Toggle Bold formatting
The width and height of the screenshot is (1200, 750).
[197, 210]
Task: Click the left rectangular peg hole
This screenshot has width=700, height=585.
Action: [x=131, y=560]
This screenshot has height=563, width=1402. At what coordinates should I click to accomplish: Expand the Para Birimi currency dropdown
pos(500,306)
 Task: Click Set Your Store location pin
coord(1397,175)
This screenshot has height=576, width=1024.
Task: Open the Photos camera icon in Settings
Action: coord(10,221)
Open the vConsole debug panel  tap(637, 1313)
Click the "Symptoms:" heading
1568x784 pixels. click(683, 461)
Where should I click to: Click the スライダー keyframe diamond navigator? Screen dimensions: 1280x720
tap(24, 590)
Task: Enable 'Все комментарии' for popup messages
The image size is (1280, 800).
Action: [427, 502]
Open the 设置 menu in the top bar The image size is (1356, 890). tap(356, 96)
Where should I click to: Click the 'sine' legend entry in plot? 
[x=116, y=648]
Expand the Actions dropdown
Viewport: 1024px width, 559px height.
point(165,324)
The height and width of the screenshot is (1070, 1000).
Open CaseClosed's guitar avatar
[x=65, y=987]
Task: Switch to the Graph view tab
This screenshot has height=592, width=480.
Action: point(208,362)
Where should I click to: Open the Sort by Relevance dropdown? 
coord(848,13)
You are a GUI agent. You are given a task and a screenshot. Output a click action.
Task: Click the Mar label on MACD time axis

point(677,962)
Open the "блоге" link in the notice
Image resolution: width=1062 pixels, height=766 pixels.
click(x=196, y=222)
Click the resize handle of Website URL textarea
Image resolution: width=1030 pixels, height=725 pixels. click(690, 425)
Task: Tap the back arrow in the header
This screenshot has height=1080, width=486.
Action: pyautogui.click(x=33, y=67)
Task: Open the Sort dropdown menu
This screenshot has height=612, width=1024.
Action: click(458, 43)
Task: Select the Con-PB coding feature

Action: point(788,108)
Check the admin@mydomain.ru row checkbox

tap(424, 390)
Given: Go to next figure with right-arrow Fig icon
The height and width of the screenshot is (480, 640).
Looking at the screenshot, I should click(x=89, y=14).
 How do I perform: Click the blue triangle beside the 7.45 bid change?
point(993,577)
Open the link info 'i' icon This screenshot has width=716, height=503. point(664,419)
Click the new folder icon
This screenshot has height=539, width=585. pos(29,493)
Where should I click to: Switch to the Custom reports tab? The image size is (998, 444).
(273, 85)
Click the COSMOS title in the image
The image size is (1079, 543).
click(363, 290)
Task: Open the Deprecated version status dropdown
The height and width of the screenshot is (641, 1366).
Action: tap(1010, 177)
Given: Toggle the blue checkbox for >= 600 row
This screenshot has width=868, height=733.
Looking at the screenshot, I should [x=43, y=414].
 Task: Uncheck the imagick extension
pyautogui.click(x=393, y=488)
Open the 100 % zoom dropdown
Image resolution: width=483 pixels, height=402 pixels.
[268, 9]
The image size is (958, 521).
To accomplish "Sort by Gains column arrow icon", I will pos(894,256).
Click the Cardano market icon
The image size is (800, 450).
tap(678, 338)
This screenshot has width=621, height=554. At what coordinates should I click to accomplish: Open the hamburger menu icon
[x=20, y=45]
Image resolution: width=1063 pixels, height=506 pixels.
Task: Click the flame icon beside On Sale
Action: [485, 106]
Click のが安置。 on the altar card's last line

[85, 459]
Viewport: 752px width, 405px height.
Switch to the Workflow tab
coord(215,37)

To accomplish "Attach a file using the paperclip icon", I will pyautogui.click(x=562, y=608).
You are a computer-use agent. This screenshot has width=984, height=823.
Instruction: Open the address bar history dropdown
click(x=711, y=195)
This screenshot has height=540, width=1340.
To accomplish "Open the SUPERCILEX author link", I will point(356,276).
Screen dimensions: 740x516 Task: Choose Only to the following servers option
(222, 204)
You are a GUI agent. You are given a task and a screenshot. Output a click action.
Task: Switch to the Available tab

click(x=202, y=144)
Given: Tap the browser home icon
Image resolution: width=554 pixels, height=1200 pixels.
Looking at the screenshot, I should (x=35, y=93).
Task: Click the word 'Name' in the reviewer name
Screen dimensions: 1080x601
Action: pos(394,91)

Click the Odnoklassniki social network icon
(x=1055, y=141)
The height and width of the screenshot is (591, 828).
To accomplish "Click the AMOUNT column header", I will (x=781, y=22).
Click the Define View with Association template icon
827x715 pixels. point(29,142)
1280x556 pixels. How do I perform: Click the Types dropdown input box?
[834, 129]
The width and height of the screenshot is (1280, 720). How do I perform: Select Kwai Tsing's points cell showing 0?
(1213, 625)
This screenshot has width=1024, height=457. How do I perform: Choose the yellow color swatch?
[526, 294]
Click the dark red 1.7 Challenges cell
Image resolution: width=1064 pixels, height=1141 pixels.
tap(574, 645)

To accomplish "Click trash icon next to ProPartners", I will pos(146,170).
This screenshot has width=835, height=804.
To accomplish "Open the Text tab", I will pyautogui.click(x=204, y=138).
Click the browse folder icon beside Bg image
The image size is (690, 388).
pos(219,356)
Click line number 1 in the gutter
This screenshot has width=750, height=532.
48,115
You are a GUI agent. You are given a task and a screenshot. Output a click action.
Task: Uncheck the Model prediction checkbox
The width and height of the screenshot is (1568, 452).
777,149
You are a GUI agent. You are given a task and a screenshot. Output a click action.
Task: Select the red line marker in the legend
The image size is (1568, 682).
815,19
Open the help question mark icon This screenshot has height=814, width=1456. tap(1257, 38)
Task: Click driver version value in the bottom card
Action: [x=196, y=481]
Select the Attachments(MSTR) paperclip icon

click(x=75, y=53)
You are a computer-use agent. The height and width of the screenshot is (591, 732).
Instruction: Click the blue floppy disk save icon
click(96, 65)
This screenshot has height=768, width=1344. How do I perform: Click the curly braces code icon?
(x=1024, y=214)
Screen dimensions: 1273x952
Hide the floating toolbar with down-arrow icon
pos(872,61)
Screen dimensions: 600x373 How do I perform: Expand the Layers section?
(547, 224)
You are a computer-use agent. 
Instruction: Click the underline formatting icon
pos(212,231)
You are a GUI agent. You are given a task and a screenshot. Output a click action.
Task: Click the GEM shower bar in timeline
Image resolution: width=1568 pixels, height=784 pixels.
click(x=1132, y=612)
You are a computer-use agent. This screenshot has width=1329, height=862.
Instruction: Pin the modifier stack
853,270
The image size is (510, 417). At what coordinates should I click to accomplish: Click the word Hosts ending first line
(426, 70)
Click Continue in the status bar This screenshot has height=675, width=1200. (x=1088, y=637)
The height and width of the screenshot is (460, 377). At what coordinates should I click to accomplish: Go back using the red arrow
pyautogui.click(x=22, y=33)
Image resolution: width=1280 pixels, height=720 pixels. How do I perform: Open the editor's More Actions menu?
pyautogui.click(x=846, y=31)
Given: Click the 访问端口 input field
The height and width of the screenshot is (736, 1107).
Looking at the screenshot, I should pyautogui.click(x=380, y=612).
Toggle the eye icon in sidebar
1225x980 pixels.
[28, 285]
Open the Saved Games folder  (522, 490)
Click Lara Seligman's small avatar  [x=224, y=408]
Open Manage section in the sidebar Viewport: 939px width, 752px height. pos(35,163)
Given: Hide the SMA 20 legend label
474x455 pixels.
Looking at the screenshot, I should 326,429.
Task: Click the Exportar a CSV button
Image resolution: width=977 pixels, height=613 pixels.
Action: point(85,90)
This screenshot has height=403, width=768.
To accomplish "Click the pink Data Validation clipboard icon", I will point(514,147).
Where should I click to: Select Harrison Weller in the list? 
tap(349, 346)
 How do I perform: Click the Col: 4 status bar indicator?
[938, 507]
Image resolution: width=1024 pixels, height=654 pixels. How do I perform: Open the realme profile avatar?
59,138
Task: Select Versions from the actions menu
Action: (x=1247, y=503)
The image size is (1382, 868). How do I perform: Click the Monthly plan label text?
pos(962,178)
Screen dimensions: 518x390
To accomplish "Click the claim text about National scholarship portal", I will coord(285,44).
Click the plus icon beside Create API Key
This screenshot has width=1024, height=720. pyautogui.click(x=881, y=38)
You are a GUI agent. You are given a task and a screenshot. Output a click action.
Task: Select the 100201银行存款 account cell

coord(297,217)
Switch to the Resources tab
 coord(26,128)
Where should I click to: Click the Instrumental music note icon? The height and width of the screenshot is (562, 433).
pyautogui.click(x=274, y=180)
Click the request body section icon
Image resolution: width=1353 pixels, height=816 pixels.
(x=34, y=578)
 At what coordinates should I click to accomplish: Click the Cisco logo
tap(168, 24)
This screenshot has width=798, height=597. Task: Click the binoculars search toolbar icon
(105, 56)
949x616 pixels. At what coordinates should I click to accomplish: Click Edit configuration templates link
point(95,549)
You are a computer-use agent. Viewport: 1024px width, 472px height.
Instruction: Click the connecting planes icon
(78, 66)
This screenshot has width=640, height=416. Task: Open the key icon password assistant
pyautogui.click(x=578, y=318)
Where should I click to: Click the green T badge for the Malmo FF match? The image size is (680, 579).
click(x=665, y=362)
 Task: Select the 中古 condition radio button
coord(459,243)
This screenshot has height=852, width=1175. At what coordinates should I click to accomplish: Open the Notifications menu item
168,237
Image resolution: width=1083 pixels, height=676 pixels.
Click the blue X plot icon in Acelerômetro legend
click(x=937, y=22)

────────────────────────────────────────

The required output is a copy of each line in the records where the string "computer" occurs.

### Answer section:
You are a computer-use agent. This screenshot has width=984, height=823.
You are a computer-use agent. The height and width of the screenshot is (591, 732).
You are a computer-use agent. 
You are a computer-use agent. This screenshot has width=1329, height=862.
You are a computer-use agent. Viewport: 1024px width, 472px height.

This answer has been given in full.